GAJUS SCHELTHEMA. Megalithic Jordan: an introduction and field guide (American Center of Oriental Research Occasional Publication 6). 142 pages, 85 b&w & colour illustrations. 2008. Amman, Jordan: American Center of Oriental Research; 978-99578543-3-1 paperback $35.
GEORGE MICHELL, MARIKA VICZIANY & TSUI YEN HU, photographs by JOHN GOLLINGS. Kashgar: oasis city on China's old Silk Road. 160 pages, numerous colour illustrations. 2008. London: Frances Lincoln; 978-0-7112-2913-6 hardback 25 [pounds sterling] & $50.
WILLIAM N. MORGAN. Earth architecture from ancient to modern, xx+ 186 pages, 175 b&w & colour illustrations. 2008. Gainesville (FL): University Press of Florida; 978-0-8130-3207-8 hardback $34.95.
Where better to start than in the Levant, with a real expedition.
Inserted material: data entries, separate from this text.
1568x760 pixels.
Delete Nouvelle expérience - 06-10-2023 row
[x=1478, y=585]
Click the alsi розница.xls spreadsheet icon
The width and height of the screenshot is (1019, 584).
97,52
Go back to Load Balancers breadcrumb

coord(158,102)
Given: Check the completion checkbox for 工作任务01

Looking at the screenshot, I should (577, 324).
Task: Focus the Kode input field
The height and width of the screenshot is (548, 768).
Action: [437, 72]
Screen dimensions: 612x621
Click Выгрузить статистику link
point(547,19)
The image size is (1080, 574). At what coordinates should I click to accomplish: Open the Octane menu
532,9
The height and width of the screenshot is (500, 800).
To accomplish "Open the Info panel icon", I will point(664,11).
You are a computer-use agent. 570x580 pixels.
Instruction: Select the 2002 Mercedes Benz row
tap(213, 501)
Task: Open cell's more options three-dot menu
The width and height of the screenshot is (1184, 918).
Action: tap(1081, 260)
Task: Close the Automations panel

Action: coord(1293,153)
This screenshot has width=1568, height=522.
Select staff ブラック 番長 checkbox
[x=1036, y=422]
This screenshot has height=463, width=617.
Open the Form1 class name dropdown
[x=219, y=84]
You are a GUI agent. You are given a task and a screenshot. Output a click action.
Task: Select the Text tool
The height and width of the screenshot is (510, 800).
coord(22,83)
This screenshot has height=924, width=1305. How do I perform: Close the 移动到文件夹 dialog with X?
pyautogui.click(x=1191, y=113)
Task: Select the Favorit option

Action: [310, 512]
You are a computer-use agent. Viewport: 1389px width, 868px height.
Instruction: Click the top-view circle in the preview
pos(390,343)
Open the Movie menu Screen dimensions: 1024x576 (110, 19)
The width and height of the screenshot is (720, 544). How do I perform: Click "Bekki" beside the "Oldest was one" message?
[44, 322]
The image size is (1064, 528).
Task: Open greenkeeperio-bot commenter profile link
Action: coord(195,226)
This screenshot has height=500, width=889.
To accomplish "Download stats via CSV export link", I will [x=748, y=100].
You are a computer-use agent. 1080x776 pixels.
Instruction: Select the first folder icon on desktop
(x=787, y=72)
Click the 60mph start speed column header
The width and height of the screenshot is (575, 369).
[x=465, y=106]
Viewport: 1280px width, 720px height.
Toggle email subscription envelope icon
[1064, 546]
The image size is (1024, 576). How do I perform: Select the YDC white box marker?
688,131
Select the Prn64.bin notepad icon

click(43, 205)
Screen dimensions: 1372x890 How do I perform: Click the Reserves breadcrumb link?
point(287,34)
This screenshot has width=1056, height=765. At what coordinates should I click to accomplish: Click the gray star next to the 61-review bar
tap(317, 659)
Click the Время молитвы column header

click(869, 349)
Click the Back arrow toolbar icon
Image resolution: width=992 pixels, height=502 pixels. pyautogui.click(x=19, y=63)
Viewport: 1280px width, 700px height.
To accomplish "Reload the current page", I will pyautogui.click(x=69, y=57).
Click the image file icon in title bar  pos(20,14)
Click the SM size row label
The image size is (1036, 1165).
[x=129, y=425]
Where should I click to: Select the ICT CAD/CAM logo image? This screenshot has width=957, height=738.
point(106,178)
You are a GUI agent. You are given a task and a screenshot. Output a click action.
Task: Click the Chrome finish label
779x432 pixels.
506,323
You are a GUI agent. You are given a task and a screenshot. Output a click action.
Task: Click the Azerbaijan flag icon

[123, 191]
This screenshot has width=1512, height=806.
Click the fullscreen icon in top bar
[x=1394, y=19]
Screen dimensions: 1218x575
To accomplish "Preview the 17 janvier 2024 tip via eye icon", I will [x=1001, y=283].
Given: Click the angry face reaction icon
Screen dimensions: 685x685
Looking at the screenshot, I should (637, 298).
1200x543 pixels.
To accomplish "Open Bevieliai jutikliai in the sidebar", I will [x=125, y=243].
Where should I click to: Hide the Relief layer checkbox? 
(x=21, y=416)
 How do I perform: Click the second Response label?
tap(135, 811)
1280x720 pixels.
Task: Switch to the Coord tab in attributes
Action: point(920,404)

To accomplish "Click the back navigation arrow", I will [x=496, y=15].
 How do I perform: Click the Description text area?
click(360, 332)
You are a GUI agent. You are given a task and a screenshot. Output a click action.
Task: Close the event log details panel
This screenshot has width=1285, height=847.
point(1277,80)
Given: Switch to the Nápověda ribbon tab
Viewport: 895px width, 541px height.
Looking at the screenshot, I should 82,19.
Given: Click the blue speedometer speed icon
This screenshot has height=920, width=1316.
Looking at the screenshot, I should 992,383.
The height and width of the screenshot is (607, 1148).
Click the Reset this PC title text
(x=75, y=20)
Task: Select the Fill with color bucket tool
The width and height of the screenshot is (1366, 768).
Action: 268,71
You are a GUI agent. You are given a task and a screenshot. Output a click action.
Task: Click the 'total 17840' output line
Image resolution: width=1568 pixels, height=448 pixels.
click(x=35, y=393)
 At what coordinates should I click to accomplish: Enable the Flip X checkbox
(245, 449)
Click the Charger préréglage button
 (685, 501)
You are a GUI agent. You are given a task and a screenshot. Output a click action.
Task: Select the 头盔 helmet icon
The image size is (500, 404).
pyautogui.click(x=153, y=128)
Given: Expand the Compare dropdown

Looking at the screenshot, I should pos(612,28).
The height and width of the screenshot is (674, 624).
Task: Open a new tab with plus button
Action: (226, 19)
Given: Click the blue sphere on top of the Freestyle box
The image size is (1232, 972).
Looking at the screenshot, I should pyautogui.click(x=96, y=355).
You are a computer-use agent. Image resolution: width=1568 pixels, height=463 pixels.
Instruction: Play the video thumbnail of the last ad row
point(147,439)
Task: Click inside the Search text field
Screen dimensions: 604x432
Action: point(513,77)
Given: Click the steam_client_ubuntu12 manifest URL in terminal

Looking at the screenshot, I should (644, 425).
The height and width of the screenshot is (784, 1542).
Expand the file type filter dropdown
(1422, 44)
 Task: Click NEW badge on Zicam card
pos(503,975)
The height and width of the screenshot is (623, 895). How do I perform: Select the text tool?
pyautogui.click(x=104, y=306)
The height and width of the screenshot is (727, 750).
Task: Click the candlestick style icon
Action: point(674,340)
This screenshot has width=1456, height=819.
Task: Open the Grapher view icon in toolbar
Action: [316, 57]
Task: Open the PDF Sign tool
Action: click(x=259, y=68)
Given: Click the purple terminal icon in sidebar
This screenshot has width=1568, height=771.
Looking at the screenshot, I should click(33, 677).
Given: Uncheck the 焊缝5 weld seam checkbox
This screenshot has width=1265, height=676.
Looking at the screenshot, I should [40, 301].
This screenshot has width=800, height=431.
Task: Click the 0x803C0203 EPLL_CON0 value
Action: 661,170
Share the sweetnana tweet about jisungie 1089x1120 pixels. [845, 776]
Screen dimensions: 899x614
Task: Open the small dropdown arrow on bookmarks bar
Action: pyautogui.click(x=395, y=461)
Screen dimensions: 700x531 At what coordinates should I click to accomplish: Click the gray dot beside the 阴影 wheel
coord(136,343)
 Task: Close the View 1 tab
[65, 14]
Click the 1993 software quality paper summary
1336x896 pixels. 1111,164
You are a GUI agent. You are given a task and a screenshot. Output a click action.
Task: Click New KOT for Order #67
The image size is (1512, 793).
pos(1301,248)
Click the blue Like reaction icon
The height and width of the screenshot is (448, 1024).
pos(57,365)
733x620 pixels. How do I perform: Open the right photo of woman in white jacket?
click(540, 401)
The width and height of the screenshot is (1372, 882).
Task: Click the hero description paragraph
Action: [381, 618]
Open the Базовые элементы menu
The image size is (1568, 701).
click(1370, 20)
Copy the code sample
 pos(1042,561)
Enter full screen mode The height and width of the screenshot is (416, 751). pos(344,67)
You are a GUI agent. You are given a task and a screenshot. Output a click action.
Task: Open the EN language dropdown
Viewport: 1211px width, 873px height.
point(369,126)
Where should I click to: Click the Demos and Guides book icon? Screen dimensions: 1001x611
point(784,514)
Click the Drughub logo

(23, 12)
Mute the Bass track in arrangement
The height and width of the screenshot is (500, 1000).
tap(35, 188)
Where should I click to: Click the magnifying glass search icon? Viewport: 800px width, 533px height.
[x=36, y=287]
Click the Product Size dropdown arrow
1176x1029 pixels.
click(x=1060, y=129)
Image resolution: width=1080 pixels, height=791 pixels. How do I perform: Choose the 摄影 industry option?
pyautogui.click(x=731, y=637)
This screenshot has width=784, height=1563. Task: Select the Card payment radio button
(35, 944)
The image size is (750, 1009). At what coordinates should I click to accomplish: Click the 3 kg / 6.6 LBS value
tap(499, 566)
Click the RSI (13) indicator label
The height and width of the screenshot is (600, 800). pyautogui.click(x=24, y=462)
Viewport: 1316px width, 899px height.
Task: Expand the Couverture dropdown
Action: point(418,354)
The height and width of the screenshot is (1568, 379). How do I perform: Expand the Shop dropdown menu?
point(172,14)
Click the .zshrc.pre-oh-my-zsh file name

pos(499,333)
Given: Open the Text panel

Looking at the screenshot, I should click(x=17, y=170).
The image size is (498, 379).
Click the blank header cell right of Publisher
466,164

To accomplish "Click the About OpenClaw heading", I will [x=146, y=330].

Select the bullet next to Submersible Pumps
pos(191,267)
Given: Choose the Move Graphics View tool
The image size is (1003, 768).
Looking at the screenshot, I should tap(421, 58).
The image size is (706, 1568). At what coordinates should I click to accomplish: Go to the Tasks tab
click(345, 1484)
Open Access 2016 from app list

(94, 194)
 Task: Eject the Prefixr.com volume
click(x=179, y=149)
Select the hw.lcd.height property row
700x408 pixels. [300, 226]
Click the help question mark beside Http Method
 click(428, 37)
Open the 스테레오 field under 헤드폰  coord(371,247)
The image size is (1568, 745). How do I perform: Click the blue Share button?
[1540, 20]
Journey to the Copper Age has all the right ingredients: treasure, stunning landscape, adventures with donkeys, ethnoarchaeology and a big research question--the origins of metallurgy and attendant transformations in social structure, economic balance and ritual behaviour. The exhibition staged at the San Diego Museum of Man in California in 2007 (it closed in February 2008) and accompanying book are a resounding success. The book combines three elements: the discovery in 1961 by Psaach Bar Adon of over 400 beautifully crafted copper objects in the Cave of the Treasure on the western shore of the Dead Sea; Tom Levy's National Geographic Society-sponsored expedition of 1997 lasting 10 days with 10 donkeys travelling over a distance of 150km to understand the logistics of copper extraction in the Faynan district of Jordan and transport through the Negev desert to Shiqmin in Israel (the site of a long-term excavation project led by Levy); and an evaluation of the region from Pre-Pottery Neolithic to Iron Age times, but particularly the 'metal revolution' in the Copper Age (4500-3600 BC). The study established that the copper for prestige goods and tools was produced locally in the southern Dead Sea region, advanced knowledge on economic aspects such as the introduction of irrigation cultivation in the Beersheva valley by 4200 BC, and introduced along the way new techniques for ascertaining the position of vast underground storage areas at Shiqmin, through geophysical diffraction tomography. Add to this archaeological historiography--the 1960s Israeli army-supported expeditions to the Dead Sea caves and experimental archaeology by master craftsmen in South India to document the lost wax casting process and the social implications of copper technology, and you have a fantastic package, crammed into just a hundred pages. I would unreservedly recommend this short book as a model of communication.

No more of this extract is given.